• Selected text:
———
Inference for a single mean

Chapter 19

Inference with numerical variables

Which of the following scenarios involves a mean? Which involves a proportion?

  • Researchers want to know whether more Oregonians than Californians report being sleep-deprived.
  • A city council member wants to know how likely it is that a proposed tax bill passes in an upcoming election.
  • Scientists want to know the typical amount of mercury contained in the muscle tissue of dolphins.
  • Researchers conduct a study to examine the effects of coffee consumption on depression.

Dolphins

Mercury is a heavy metal that lasts a long time in the bodies of animals that consume it; ingesting too much can be harmful.

Scientists want to predict the typical amount of mercury contained in the muscle tissue of dolphins from the Taiji area of Japan, so they sample 19 dolphins for mercury content (\(\mu\) g/wet g).
———
• Set problem 1: List every scenario in the bulleted list of the chapter excerpt, giving each in a few words.
• Set problem 2:
Please answer these questions from the chapter excerpt, one per line:
(a) What chapter number does it carry?
(b) What kind of metal is mercury called?
(c) How many dolphins do the scientists sample?
• Set problem 3: Rewrite the paragraph of the chapter excerpt that starts "Scientists want to predict" as one shorter sentence, keeping its main facts.

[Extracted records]
———
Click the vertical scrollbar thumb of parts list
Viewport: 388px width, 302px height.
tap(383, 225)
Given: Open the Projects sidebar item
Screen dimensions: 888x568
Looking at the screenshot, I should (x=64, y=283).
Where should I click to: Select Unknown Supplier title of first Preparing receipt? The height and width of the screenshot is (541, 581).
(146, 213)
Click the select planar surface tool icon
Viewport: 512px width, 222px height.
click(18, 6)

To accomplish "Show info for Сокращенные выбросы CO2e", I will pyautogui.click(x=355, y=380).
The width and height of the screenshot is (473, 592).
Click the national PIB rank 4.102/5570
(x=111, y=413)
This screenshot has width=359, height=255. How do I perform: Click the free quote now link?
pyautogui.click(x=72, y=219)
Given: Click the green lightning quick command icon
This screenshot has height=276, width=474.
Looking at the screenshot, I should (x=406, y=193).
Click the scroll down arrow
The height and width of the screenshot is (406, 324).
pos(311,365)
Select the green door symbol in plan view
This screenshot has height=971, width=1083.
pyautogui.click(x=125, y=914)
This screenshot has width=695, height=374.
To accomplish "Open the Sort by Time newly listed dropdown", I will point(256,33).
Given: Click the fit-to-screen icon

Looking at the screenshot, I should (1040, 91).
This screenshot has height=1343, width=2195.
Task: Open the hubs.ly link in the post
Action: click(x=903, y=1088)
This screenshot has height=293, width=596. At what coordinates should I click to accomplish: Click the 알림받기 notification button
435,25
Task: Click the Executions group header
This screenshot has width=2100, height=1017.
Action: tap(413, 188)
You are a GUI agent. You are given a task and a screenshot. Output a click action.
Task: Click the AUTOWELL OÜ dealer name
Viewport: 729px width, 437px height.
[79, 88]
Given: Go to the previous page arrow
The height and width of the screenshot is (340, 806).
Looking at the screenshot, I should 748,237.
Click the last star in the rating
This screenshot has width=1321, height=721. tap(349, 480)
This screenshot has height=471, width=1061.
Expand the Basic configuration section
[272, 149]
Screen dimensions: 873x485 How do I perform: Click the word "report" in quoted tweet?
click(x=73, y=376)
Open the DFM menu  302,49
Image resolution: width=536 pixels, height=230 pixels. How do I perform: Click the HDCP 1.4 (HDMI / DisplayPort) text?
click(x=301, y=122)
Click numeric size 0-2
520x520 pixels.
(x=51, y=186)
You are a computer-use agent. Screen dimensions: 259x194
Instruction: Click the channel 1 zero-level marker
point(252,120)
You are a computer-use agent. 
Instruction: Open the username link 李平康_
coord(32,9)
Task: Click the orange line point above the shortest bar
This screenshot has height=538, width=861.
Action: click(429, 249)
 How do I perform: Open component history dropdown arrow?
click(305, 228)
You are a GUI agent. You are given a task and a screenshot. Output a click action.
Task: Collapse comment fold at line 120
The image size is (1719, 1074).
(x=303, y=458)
———
• Exercise answer 1:
- Whether more Oregonians than Californians report being sleep-deprived
- How likely it is that a proposed tax bill passes in an upcoming election
- The typical amount of mercury in the muscle tissue of dolphins
- The effects of coffee consumption on depression

• Exercise answer 2:
(a) 19
(b) A heavy metal
(c) 19

• Exercise answer 3: To predict the typical mercury content (μg/wet g) of muscle tissue in dolphins from Japan's Taiji area, scientists sample 19 dolphins.